Wednesday, December 29, 2010

A Simple Step

By January 2010 I was exposed to the Whole Foods Diet and I appreciated the simplicity of it. That is having a diet that would be more similar to someone who lived 150 years ago versus today. A diet with food from a sustainable farm: fruits, vegetables, dairy products, meats, herbs and medicinal plants. All organic, homemade, grass-fed, free range and humanely treated. A process of a living farm that took knowledge and love to run.

As I got further into the diet I started to realize how I was romancing this image and how much different it is in our culture today. I have been challenged by lots of questions and issues ranging from: industrial organic farms, cage free chickens, medicinal plants, seed saving, food foraging, guerrilla gardening, dumpster diving, Monsanto, cannabis, food market co-ops, local food, supermarkets, animal slaughtering, cultural respect, urban farms, convenient foods, restaurants, raw food and seasonal eating... The list is very long! What I eat is something I am thinking about several times a day. It has been challenging to my values and challenging the reasons I have been eating the traditional American diet.

This is a blog to let out some of that frustration and to help keep me accountable to myself. I am the stereotypical overweight American. With a standard American diet, I will continue to gain weight, gain more heath problems, continue to dislike my weight and I will eventually be overtaken by heart failure. I am looking to take a stand against that part of our culture and to enjoy a long healthy life with my family.
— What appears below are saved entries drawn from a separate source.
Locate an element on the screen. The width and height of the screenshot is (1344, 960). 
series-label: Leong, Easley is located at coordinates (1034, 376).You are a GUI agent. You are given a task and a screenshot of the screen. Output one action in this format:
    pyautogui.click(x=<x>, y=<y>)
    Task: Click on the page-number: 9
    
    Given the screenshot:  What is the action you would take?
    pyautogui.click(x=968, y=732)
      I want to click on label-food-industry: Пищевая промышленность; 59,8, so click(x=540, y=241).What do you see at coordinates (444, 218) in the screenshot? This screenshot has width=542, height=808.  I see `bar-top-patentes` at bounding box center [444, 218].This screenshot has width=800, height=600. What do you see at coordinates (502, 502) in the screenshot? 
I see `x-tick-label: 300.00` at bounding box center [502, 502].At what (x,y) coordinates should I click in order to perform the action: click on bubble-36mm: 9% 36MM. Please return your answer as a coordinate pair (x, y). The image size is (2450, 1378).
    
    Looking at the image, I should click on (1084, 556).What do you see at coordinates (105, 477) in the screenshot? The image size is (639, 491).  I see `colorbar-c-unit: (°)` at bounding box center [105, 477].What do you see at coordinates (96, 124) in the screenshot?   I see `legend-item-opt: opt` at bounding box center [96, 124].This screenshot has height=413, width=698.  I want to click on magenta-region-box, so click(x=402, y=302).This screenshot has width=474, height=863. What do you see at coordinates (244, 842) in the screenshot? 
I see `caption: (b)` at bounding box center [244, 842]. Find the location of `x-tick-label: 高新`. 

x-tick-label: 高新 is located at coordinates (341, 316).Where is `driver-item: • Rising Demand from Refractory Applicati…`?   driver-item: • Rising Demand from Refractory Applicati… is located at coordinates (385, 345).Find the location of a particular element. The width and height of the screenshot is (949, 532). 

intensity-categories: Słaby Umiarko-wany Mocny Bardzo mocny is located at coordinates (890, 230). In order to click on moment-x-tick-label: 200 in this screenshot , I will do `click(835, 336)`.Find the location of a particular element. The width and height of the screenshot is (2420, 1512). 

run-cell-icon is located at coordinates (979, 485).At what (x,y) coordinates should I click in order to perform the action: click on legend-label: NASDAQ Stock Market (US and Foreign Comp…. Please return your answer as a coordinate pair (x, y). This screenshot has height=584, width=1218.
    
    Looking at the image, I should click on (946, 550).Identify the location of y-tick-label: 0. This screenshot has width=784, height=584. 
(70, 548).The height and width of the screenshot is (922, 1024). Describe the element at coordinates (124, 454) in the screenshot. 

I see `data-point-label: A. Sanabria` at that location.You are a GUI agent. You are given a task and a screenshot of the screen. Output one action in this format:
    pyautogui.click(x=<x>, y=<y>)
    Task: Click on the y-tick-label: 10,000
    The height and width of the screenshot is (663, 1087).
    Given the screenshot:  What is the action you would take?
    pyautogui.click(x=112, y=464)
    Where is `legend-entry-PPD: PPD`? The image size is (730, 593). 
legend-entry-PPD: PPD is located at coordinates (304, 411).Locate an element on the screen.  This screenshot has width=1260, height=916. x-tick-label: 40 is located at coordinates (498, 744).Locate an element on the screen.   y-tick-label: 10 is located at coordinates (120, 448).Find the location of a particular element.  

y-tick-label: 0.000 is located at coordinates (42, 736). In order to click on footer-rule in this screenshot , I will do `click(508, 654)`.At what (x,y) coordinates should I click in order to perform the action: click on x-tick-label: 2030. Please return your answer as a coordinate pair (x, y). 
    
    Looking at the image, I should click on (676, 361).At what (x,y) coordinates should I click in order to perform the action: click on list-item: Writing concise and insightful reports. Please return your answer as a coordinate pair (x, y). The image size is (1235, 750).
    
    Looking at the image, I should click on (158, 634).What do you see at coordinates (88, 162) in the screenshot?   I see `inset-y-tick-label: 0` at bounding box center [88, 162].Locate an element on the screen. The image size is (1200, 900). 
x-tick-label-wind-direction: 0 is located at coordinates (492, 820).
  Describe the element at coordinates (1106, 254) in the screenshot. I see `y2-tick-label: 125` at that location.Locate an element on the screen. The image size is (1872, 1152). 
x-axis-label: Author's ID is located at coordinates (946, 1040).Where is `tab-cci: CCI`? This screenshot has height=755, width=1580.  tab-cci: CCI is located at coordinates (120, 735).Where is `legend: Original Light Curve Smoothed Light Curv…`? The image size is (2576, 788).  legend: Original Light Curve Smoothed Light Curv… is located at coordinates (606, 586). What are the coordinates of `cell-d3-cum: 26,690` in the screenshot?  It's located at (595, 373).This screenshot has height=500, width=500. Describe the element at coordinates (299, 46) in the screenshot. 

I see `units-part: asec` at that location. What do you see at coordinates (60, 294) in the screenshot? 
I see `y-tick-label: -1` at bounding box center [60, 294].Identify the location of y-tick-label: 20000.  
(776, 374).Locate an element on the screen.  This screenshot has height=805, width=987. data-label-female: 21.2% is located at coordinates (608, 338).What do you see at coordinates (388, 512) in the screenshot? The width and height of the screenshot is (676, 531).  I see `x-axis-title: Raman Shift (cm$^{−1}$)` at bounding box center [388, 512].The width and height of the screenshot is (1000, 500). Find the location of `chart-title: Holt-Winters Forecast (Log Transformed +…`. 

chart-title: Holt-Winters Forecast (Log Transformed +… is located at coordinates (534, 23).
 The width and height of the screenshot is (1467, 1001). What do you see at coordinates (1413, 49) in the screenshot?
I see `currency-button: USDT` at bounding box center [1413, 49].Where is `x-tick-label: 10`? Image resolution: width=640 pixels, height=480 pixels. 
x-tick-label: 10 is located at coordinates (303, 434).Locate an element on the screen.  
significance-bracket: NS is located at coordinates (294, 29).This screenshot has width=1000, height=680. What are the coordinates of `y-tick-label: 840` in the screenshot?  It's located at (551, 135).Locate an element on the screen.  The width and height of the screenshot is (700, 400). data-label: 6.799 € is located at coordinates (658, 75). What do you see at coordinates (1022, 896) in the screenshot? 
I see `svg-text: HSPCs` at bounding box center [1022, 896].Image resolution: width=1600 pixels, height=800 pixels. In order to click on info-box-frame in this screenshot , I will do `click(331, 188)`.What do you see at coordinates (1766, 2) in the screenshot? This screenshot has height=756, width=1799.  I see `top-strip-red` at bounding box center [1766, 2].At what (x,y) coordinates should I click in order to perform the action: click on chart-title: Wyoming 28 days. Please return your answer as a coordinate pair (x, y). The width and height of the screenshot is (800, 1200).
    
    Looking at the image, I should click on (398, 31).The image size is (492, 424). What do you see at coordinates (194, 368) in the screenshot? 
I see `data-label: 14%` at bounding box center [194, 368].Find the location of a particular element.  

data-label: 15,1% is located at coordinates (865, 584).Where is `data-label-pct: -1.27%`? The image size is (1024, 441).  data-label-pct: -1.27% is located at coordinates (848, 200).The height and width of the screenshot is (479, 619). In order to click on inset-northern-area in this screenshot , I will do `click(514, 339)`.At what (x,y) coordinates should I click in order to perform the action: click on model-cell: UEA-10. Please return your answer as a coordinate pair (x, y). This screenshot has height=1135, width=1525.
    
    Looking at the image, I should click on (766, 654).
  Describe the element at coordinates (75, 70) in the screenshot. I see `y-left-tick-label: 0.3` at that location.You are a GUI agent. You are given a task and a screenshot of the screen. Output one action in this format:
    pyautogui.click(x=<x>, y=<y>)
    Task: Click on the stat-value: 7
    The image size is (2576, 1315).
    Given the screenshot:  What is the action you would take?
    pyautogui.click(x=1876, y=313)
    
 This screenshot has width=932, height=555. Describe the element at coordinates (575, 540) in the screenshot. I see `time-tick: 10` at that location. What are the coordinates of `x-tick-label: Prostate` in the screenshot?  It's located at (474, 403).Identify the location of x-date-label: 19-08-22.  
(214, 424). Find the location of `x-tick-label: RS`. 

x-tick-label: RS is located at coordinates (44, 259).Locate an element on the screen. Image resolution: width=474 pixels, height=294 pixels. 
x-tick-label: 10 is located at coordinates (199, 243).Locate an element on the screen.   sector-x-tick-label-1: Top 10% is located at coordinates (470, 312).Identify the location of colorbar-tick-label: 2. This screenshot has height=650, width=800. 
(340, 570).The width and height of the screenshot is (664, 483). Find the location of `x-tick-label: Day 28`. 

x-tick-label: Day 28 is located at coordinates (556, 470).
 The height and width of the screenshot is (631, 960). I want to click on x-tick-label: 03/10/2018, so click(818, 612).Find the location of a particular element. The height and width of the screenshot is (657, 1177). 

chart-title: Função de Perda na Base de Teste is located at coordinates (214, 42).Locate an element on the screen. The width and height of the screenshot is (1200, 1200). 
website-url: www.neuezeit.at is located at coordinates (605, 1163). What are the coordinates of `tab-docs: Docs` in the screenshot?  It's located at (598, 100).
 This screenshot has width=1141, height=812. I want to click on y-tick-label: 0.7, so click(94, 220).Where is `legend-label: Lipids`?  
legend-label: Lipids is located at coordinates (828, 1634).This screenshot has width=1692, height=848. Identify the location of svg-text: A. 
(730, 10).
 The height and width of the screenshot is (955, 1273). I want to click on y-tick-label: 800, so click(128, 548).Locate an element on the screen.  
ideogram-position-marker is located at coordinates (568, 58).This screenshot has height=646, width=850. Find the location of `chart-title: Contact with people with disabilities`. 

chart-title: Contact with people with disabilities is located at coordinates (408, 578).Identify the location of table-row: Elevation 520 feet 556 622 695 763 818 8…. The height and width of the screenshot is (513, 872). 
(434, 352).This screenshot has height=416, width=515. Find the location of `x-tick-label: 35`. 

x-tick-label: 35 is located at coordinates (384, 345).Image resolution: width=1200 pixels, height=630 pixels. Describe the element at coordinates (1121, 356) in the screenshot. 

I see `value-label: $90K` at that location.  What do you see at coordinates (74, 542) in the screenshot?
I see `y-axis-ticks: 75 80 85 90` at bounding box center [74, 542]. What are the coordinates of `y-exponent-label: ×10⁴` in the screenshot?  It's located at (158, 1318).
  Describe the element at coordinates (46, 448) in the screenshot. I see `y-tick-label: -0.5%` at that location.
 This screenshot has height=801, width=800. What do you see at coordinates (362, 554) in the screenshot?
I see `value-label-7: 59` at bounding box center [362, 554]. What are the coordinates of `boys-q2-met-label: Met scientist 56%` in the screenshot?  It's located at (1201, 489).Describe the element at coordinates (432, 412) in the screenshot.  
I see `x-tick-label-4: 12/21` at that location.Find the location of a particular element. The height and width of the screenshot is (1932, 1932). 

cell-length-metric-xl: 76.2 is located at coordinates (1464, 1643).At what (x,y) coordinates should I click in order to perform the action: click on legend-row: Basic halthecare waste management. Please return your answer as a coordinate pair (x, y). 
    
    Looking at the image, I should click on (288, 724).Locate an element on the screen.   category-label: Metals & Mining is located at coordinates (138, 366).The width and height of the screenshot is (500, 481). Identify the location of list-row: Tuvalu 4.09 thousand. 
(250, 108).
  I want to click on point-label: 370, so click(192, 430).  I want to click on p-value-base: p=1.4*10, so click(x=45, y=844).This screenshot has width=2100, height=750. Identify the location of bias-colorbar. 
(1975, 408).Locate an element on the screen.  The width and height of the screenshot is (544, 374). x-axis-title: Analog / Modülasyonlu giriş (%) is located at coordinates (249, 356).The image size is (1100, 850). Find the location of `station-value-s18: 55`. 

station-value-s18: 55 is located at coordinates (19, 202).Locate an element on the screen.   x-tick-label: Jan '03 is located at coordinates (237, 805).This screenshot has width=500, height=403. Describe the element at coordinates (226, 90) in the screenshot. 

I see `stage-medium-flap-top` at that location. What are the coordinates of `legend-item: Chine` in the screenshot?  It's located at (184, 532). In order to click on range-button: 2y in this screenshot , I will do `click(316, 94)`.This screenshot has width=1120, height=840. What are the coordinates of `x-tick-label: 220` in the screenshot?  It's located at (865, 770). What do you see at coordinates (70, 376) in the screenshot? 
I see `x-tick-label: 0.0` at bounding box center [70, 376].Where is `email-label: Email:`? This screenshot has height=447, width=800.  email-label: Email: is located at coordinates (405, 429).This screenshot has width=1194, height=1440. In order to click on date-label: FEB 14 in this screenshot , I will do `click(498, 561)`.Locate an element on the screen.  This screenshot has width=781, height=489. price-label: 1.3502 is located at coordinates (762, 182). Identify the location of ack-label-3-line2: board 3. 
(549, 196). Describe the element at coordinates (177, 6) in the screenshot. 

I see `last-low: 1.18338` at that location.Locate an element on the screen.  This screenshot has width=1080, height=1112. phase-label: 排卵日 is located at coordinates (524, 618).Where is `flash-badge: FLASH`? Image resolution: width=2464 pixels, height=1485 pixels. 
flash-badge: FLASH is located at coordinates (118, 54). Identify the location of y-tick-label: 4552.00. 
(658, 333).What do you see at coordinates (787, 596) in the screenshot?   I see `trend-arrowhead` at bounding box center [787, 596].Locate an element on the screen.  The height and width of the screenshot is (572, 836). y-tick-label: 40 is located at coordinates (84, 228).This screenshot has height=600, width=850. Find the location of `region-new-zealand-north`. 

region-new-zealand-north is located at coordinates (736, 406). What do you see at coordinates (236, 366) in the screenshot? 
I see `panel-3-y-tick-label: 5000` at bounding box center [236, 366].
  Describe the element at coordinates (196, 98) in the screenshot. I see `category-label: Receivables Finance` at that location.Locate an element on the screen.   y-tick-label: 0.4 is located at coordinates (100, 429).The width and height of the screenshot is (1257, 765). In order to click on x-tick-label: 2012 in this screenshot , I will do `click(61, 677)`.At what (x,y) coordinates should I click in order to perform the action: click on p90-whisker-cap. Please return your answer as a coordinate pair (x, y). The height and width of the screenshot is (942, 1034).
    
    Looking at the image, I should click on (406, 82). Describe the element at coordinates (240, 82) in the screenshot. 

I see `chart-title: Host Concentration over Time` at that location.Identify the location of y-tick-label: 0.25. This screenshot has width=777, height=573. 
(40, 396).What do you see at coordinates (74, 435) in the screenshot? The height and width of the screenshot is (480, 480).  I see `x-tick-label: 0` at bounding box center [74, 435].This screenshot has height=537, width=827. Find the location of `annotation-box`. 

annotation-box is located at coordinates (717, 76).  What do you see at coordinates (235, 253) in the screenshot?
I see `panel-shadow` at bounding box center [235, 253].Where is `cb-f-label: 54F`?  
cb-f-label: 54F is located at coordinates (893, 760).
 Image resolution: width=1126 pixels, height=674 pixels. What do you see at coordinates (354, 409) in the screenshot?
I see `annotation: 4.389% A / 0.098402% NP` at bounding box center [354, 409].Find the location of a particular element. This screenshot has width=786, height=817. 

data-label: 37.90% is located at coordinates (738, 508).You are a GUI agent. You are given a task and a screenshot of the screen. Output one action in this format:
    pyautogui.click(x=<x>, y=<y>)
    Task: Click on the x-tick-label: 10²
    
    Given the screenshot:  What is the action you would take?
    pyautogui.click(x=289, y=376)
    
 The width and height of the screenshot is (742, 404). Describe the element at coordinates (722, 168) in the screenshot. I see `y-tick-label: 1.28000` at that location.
I am looking for support and for people to let me know I am not alone.

For the name Rubus-Raspberry, that is what was available from this site. One of my favorite experiences from 2010 was picking raspberries. We have several raspberry plants in our yard I got fruit from. I decided to make a simple jam with the fruit and turbinado sugar but I came up several cups short from what I needed. My oldest daughter and I went to a park here in Saint Paul and foraged several pints of wild black raspberries. We came home and made a large batch of jam, we saved a few jars but we gave most of the jam to our friends and neighbors. It was a learning experience I was privileged to share with my daughter.